Exercise description: The lines you return must be all those in the data that hold the string "computer".

Information shown:
▬▬▬▬▬▬▬▬▬▬

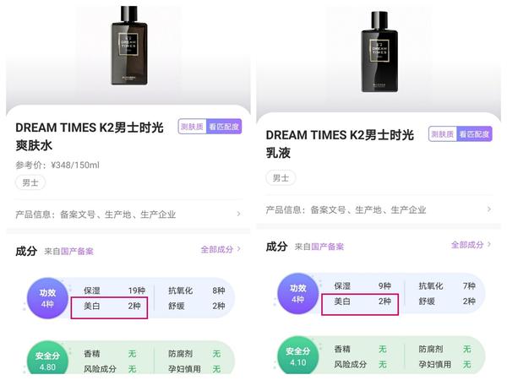Select the 男士 tag under 爽肤水
The image size is (507, 380).
coord(30,183)
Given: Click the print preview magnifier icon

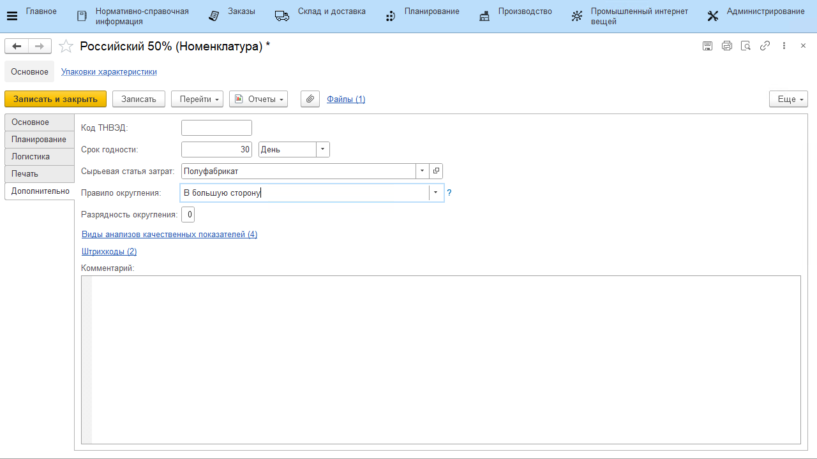Looking at the screenshot, I should pos(746,46).
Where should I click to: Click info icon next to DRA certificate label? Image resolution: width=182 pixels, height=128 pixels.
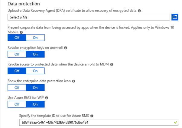(x=139, y=11)
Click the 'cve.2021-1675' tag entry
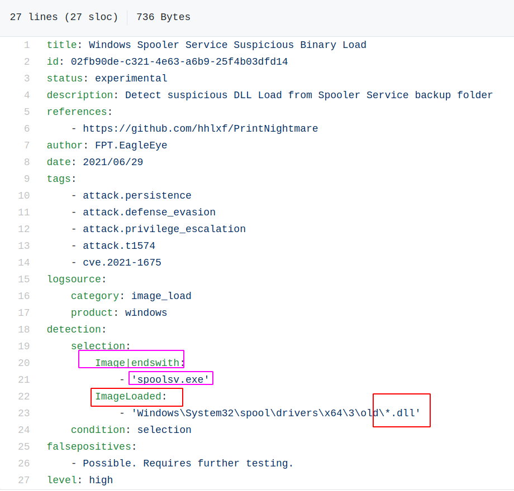Image resolution: width=514 pixels, height=491 pixels. [122, 263]
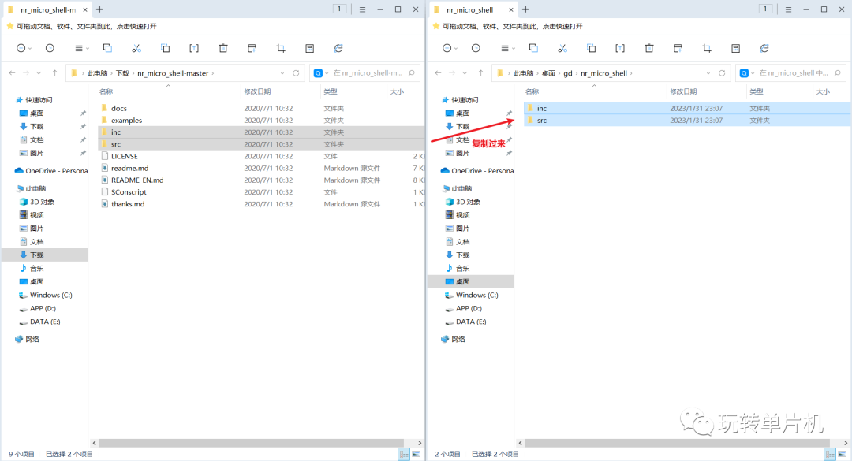Switch left window to details view in status bar

[404, 453]
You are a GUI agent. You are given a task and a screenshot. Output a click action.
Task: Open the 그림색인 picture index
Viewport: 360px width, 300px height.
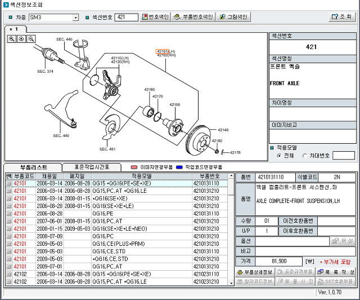point(234,17)
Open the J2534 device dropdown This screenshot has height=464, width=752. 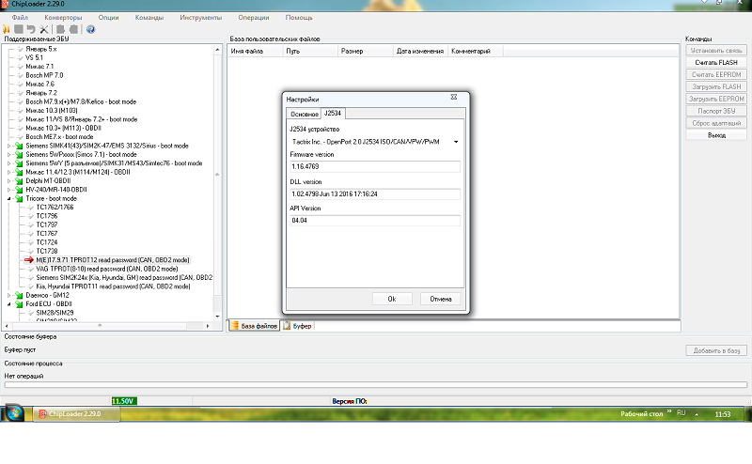(x=456, y=142)
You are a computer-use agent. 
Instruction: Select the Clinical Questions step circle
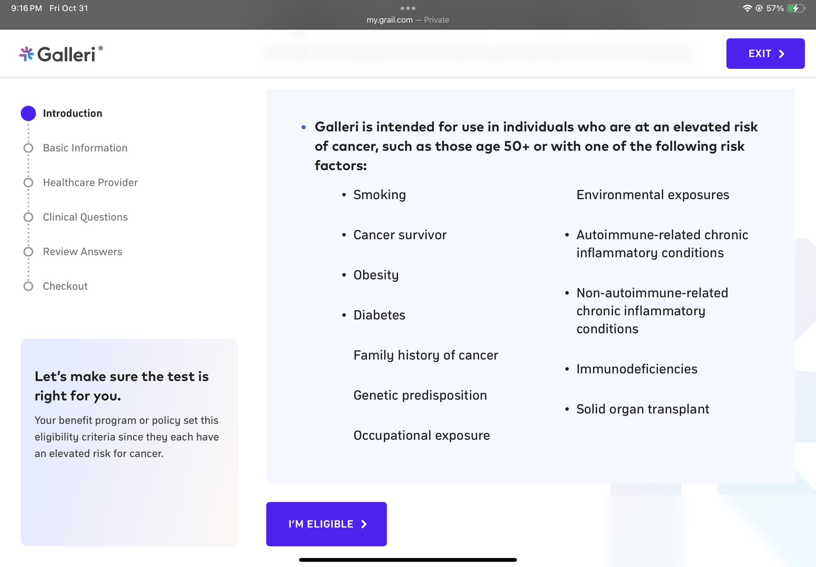point(28,217)
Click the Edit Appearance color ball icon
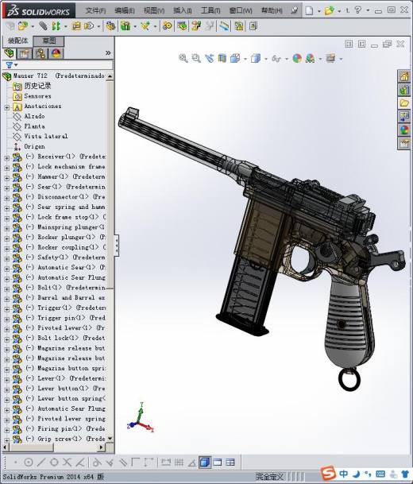The height and width of the screenshot is (484, 413). [x=297, y=58]

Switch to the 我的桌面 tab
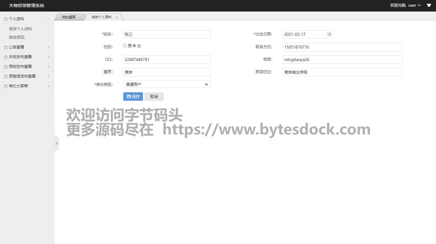pos(69,17)
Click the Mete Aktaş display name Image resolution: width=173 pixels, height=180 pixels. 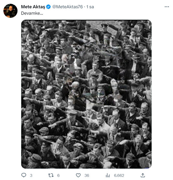coord(33,7)
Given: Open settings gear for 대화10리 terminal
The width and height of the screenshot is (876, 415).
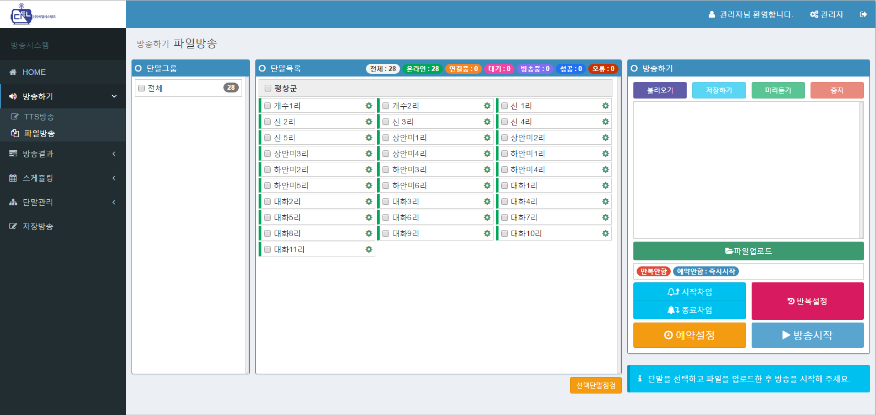Looking at the screenshot, I should tap(605, 233).
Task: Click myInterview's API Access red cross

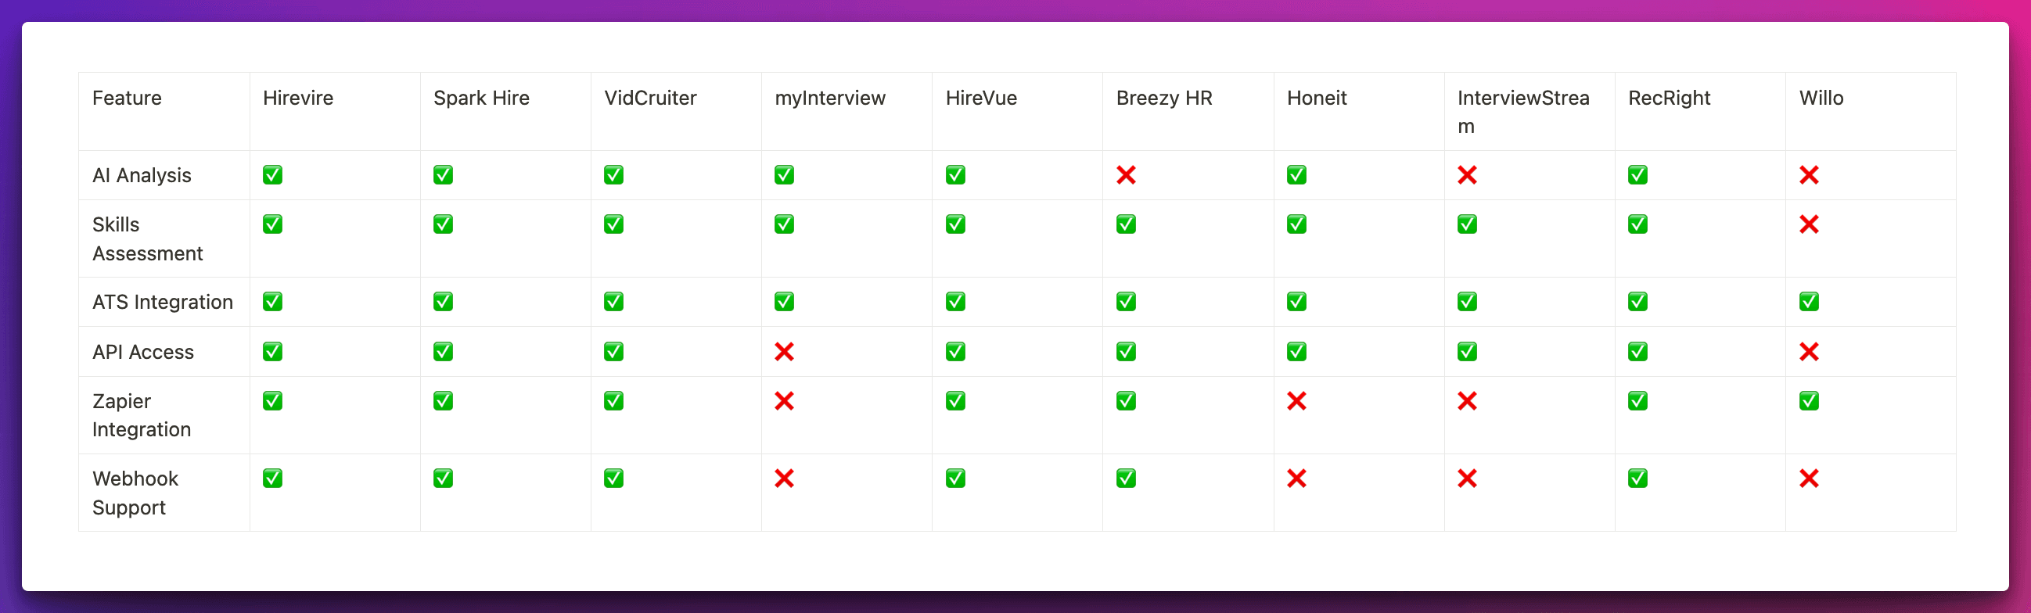Action: click(x=784, y=351)
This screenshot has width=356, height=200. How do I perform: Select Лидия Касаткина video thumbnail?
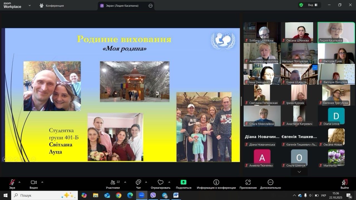tap(336, 32)
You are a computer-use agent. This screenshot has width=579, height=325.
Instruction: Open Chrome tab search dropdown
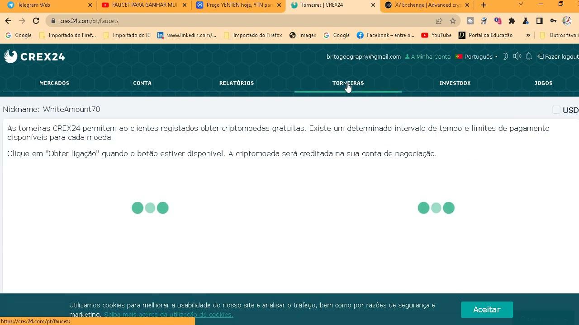coord(521,5)
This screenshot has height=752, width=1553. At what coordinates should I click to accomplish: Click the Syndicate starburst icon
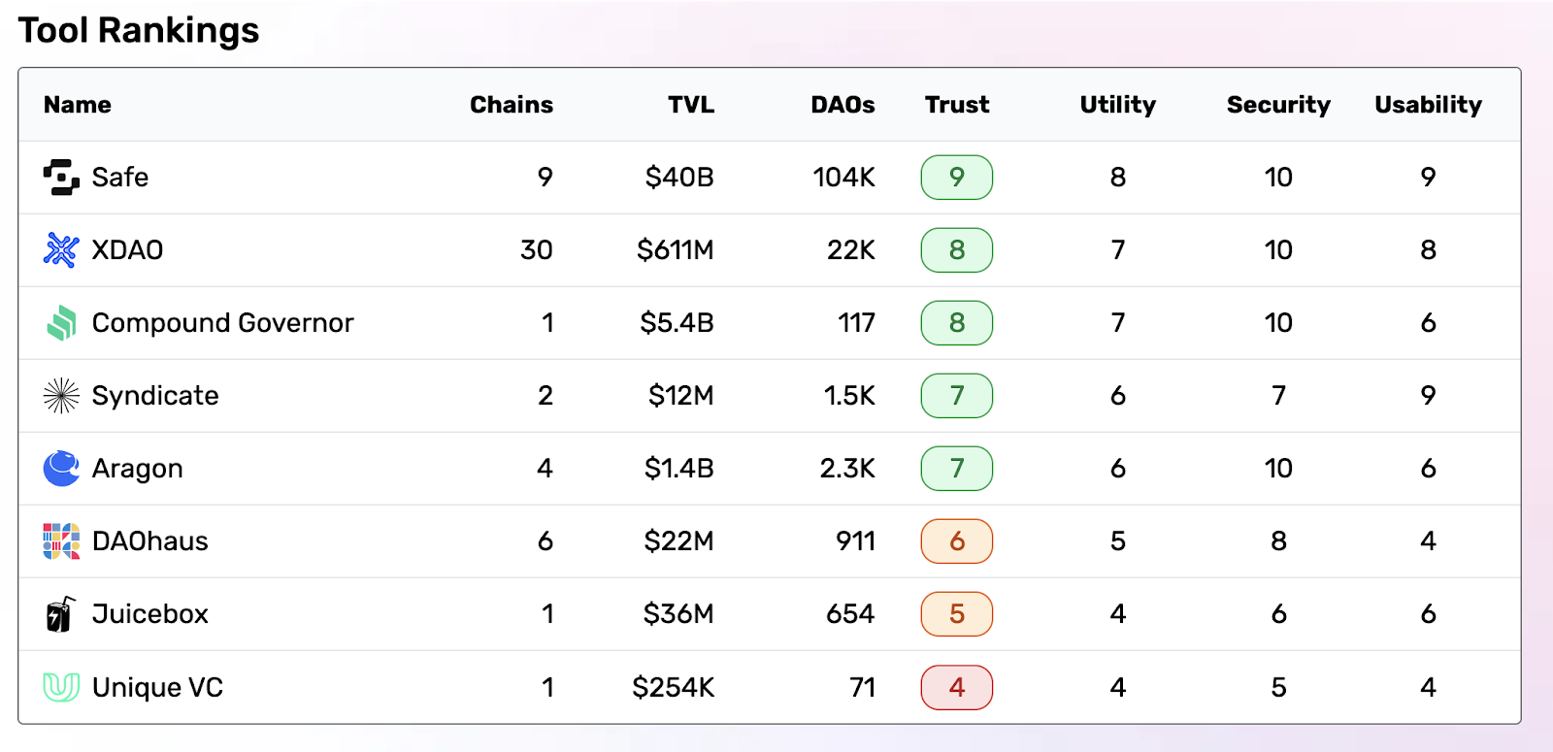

▬▬▬▬▬▬▬▬▬▬

Answer section:
You are a computer-use agent. 
You are a computer-use agent. This screenshot has width=579, height=325.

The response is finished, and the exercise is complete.